Time for the last of the animations, which is quite different from the previous two, thanks to the absence of “squashing” in the ReLU activation function:

ReLU in action!

There are a couple of observations to be made:

  • epochs 0–10: the loss falls steadily from the very beginning
  • epoch 10: at this point, negative cases (blue line) are all correctly classified, even though its associated probabilities still are distributed up to 0.5; while the positive cases on the edges are still misclassified;
  • epochs 10–60: loss falls until reaching a plateau, all cases are already correctly classified since epoch 52, and the network already exhibits a high level of confidence for all predictions;
  • epochs 60–150: only small improvements in the predicted probabilities happen at this point.

Well, no wonder the ReLUs are the de facto standard for activation functions nowadays. The loss kept falling steadily from the beginning and only plateaued at a level close to zero, reaching correct classification for all cases in about 75% the time it took tanh to do it.


The animations are cool (ok, I am biased, I made them!), but not very handy to compare the overall effect of each and every different activation function on the feature space. So, to make it easier for you to compare them, there they are, side by side:

Figure 9: linear boundaries on transformed feature space (top row), non-linear boundaries on original feature space (bottom row)

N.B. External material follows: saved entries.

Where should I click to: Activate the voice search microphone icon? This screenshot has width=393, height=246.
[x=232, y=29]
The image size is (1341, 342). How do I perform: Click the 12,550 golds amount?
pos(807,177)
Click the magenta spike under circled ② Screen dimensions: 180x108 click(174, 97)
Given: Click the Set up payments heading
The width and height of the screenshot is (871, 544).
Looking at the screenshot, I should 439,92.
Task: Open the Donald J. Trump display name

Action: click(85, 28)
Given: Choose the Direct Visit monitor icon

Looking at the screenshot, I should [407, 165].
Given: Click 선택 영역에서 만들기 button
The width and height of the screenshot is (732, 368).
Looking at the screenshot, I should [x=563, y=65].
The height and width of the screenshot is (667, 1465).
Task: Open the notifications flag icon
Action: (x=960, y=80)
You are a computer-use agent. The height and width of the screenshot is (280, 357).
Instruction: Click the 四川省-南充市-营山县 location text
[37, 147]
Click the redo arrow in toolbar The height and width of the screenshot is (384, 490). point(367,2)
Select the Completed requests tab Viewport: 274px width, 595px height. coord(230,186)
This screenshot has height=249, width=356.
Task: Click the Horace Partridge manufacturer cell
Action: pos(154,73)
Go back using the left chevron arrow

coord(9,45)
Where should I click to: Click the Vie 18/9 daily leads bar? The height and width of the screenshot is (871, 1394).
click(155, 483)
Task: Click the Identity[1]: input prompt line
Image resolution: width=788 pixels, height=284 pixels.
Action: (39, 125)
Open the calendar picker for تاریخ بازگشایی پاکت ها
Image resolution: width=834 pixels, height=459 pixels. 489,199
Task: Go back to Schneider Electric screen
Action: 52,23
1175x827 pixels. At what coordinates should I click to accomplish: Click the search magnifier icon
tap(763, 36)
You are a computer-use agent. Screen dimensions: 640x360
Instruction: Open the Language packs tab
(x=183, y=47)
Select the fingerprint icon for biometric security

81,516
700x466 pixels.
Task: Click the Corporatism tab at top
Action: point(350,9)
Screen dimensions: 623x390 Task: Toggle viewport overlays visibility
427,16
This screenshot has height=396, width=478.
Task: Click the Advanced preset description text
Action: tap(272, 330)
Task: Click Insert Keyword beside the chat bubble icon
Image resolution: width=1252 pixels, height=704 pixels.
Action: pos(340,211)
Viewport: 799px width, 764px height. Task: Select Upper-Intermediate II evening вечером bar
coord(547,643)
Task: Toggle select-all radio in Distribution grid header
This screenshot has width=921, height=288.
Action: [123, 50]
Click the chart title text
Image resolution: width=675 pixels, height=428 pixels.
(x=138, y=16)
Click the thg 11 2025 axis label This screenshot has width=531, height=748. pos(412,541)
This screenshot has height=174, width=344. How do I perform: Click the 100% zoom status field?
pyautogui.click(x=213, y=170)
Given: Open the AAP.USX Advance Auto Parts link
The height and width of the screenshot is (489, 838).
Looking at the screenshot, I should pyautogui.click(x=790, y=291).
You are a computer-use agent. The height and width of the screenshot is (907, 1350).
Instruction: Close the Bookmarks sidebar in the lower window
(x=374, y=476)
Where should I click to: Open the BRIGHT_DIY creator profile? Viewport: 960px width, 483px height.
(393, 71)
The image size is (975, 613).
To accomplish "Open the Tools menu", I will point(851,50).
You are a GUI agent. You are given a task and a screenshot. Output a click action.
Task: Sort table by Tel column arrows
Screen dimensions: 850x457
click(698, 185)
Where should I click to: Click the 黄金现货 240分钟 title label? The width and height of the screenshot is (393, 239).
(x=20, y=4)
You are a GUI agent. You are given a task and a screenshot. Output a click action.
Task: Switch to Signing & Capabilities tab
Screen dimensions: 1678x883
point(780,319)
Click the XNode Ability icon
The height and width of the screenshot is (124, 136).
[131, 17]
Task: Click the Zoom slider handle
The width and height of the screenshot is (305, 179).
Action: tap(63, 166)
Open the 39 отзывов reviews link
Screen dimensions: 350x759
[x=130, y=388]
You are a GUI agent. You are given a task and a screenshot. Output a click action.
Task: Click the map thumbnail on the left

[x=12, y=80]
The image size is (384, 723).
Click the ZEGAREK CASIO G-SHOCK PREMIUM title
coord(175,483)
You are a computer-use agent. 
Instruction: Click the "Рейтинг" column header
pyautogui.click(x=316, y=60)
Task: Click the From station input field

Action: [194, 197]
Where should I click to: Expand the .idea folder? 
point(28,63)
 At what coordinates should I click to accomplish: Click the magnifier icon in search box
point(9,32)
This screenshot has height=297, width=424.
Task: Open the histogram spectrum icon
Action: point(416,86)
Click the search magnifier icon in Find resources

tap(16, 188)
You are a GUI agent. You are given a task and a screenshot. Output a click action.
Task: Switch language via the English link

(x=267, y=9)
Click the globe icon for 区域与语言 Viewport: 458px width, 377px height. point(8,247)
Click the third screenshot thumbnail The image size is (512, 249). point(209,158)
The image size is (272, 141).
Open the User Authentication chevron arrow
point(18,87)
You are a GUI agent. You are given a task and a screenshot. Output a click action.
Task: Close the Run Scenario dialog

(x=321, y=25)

What about side-by-side accuracy and loss curves, so I can also compare the training speeds? Sure, here we go:

Figure 10: accuracy and loss curves for each activation function

Final Thoughts

The example I used to illustrate this post is almost as simple as it could possibly be, and the patterns depicted in the animations are intended to give you just a general idea of the underlying mechanics of each one of the activation functions.

Besides, I got “lucky” with my initialization of the weights (maybe using 42 as seed is a good omen?!) and all three networks learned to classify correctly all the cases within 150 epochs of training. It turns out, training is VERY sensitive to the initialization, but this is a topic for a future post.

Nonetheless, I truly hope this post and its animations can give you some insights and maybe even some “a-ha!” moments while learning about this fascinating topic that is Deep Learning.